Action item:
For this exercise, the lines from the one with "The height and width of the screenshot is (1944, 960)." through the final line of the data below are to be transcribed exactly, and pictures are to be skipped.

(Saved entries)
____

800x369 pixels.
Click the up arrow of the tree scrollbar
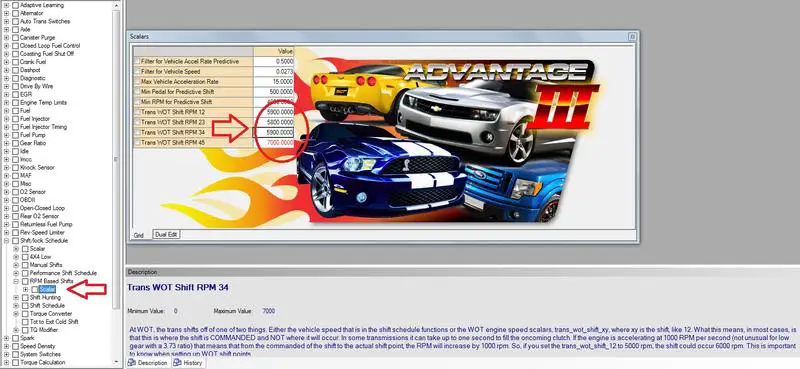tap(116, 5)
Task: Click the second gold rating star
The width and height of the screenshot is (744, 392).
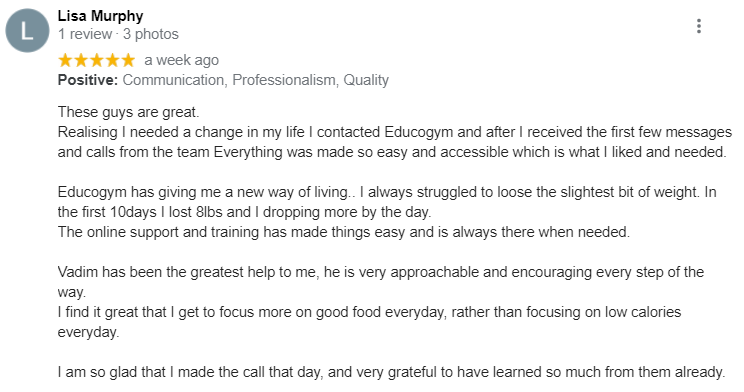Action: (81, 60)
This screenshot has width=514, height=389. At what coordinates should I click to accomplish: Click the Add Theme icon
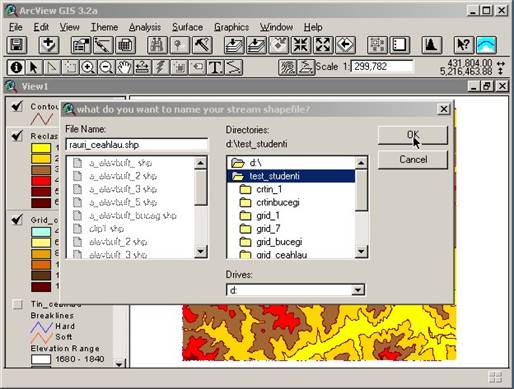click(x=49, y=45)
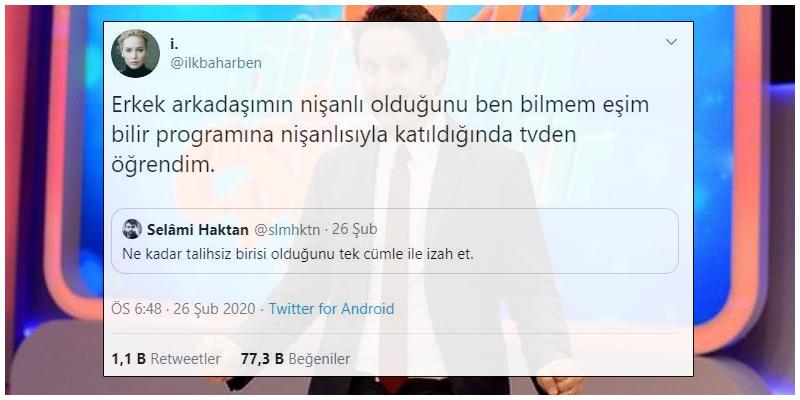Click the ÖS 6:48 timestamp
The image size is (800, 400).
tap(137, 309)
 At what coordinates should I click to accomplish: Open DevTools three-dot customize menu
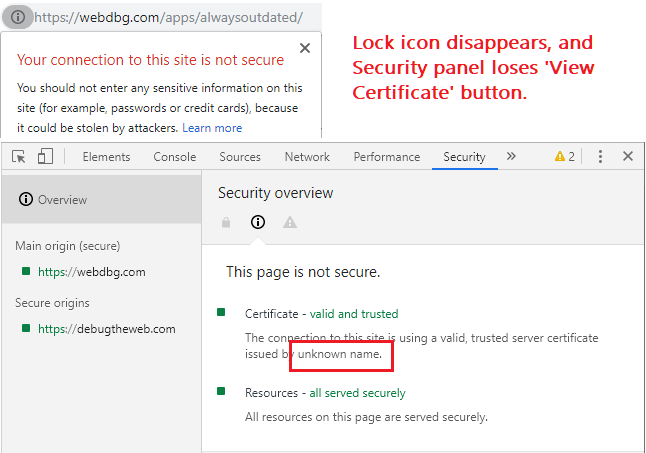(x=600, y=157)
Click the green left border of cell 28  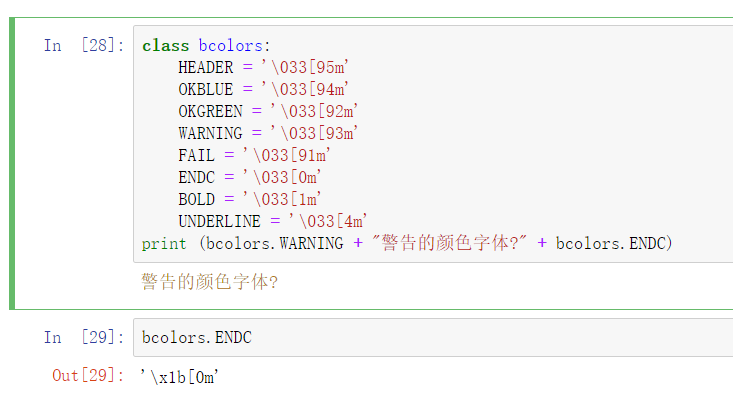click(12, 164)
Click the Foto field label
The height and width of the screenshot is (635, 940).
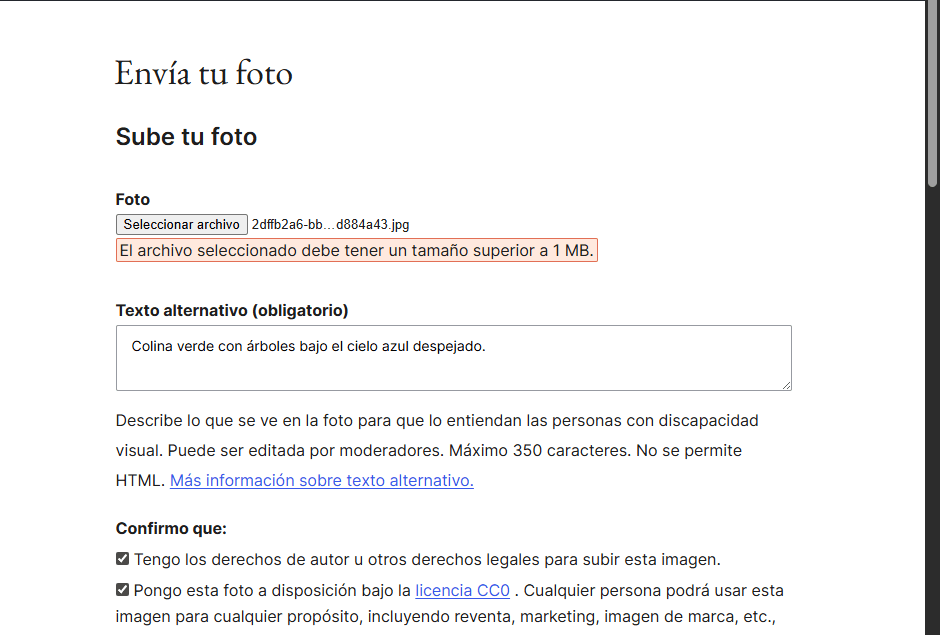coord(133,200)
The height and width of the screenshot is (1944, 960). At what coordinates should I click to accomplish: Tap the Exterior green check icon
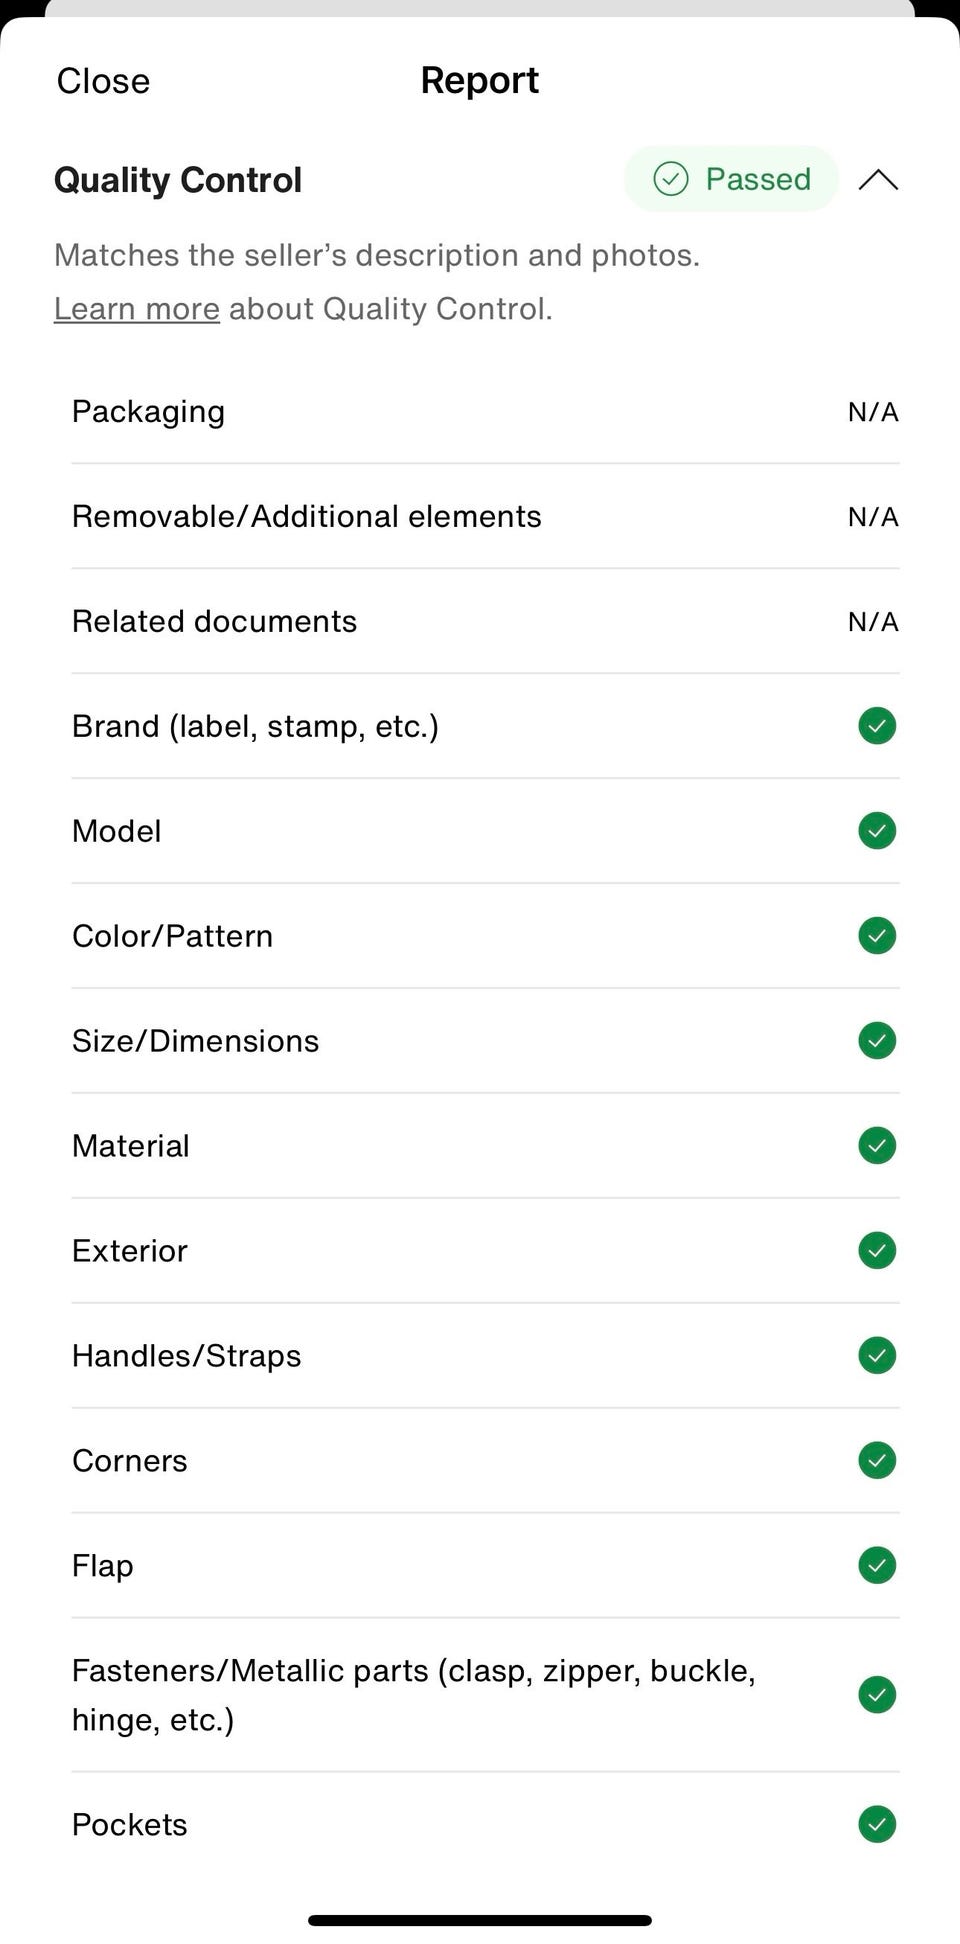pos(877,1251)
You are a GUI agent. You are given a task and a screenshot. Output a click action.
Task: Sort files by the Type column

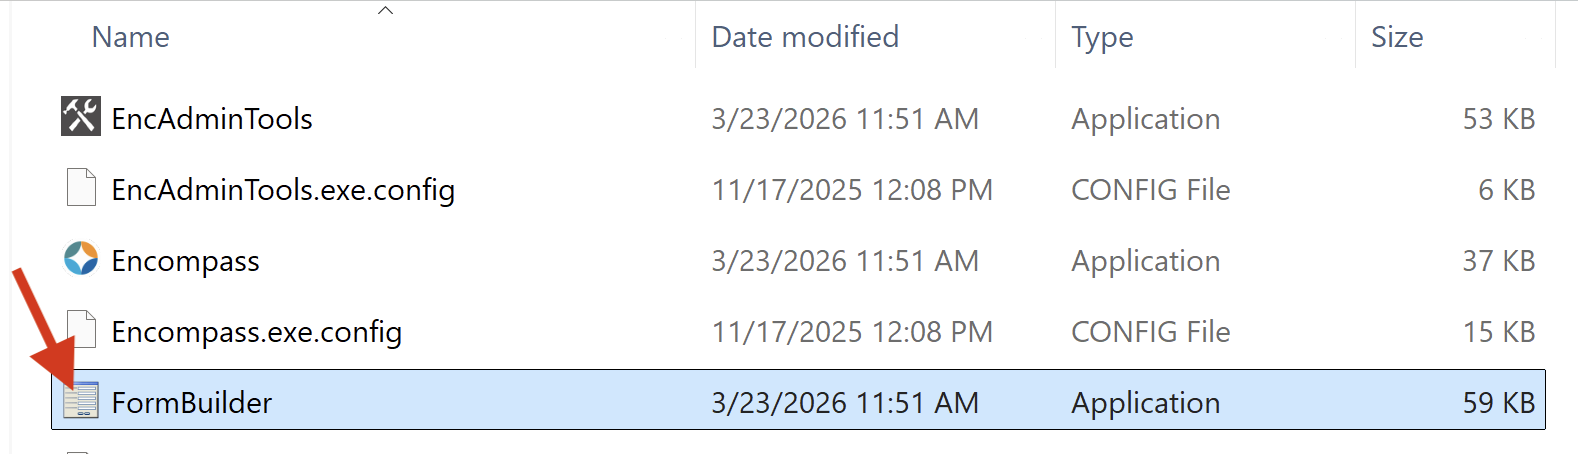pos(1102,37)
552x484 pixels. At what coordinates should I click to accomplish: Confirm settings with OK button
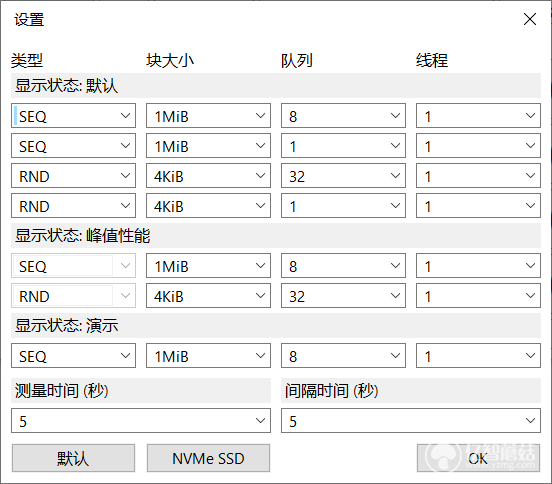(x=478, y=458)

____

Reply to the exercise:
The height and width of the screenshot is (1944, 960). At what coordinates should I click to accomplish: Tap the Exterior green check icon
pos(877,1251)
You are a GUI agent. You are given a task and a screenshot. Output a click action.
Task: Sort files by the Type column

pos(1102,37)
552x484 pixels. At what coordinates should I click to accomplish: Confirm settings with OK button
(x=478, y=458)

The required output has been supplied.